阪神31日の広島戦(甲子園)に6―5で競り勝った。
試合は4回まで4―1とリードするも、先発・伊藤将司(26)が菊池涼の逆転弾などで4―5とひっくり返される何とも苦しい展開。だが、直後にクリーンアップが見事な集中力を披露した。
5回、広島3番手・コルニエルに対し二死から佐藤輝が右前打で出塁すると、次打者・大山の2球目に「狙っていましたし、思い切ってスタートが切れた」と二盗に成功。好調・大山が4球目のスライダーを中前にはじき返し、すぐさま5―5と試合を振り出しに戻した。大山は「すぐに同点にできて良かった」と胸をなでおろした。
同点の7回一死からは広島・森浦に対し、3番・近本、4番・佐藤輝の連打で、一、三塁とチャンスメーク。続く大山は申告敬遠で勝負を避けられたものの続くロハス・ジュニア(32)がきっちりと右翼に犠飛を打ち上げ、6―5と勝ち越しに成功。この1点を8回から湯浅→9回はケラーの勝利の方程式で逃げ切った。

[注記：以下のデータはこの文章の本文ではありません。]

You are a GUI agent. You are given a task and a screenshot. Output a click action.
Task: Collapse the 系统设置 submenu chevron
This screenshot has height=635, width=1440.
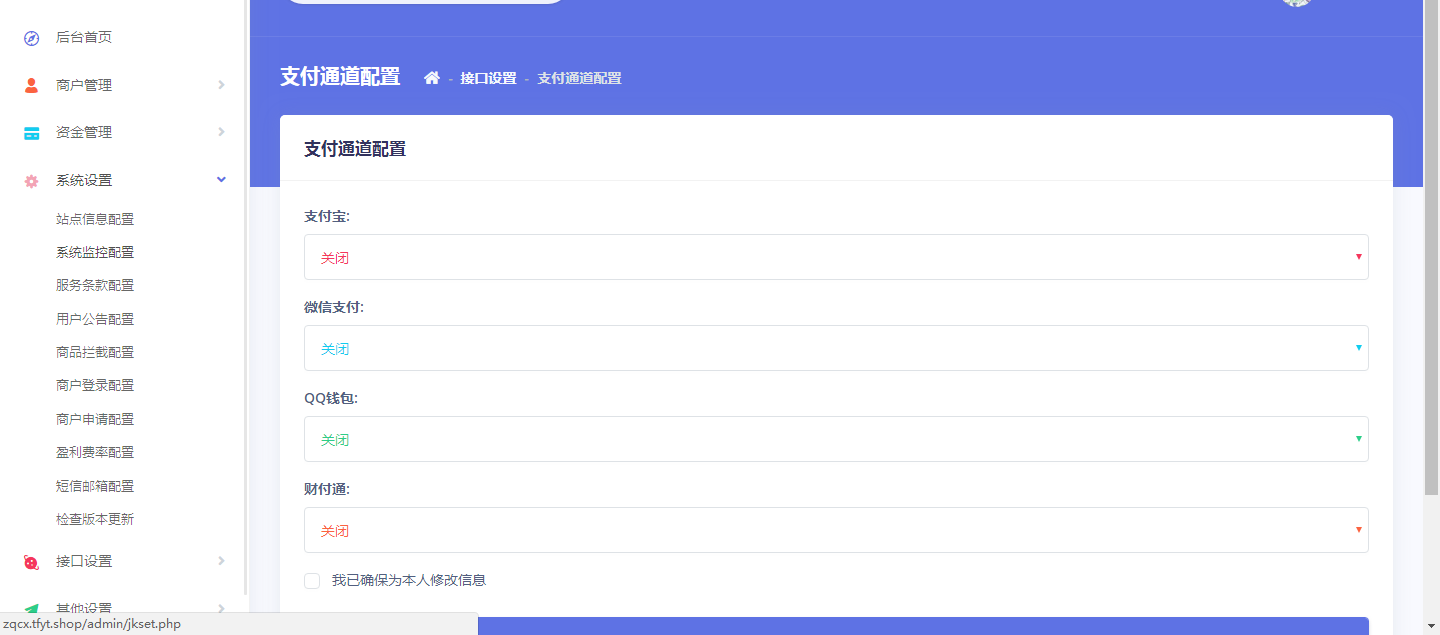coord(221,179)
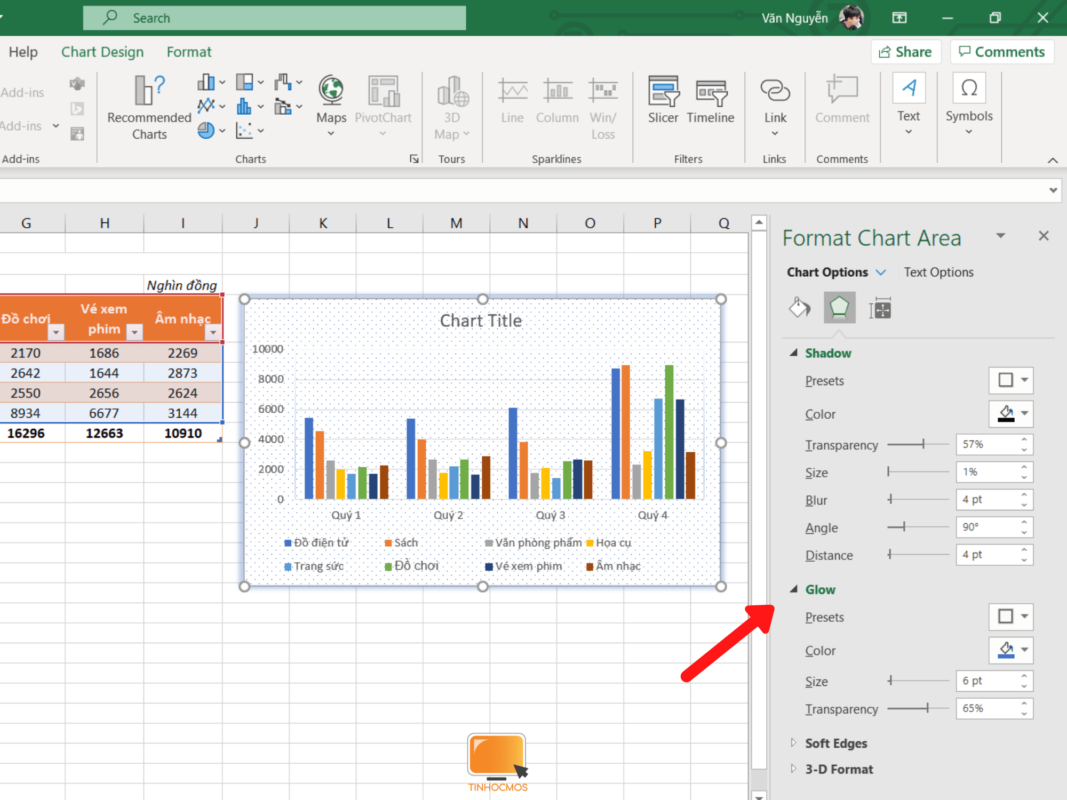Click the Maps chart icon
This screenshot has width=1067, height=800.
(331, 100)
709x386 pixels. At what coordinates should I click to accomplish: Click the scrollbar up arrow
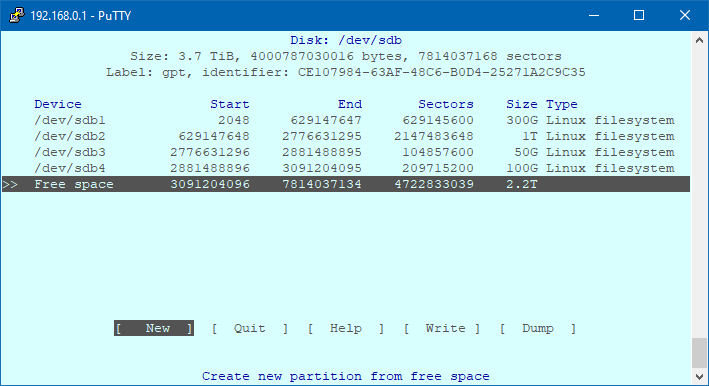pyautogui.click(x=700, y=40)
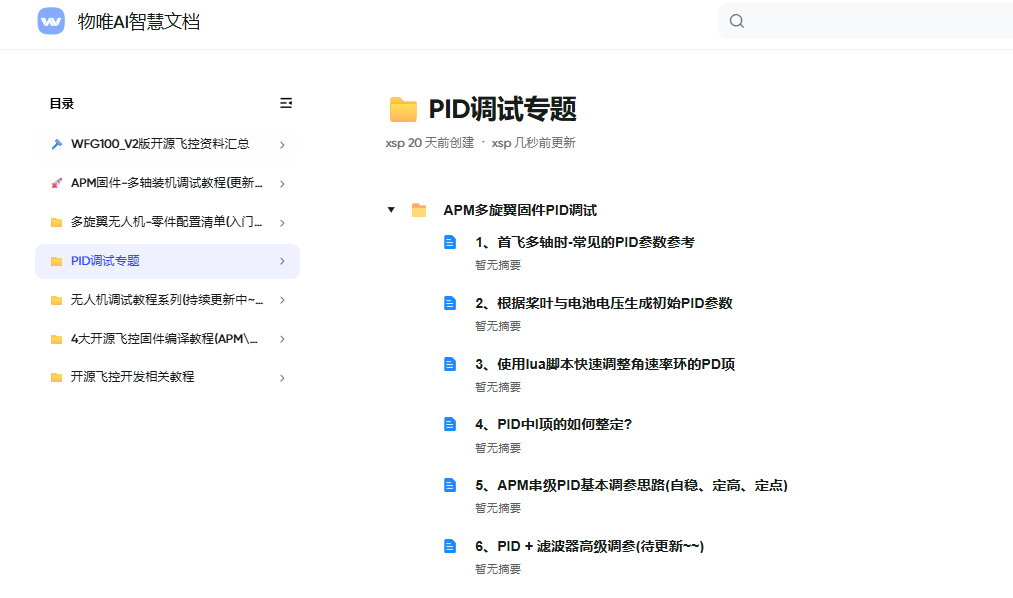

本拠地・甲子園で広島に連勝。借金を1まで返済した矢野燿大監督(53)は「よく粘ってくれました。どんなスポーツでも流れはある。シーソー(ゲーム)になったけど、最後にみんなで流れを持ってこれた。全員が絡んだ試合」と振り返った。
8月は12勝14敗で2つの負け越し。指揮官は「残り試合も本当に少なくなっていますし、一つでも勝って上に行くために戦っている」と、残り20試合となった9月戦線を見据えていた。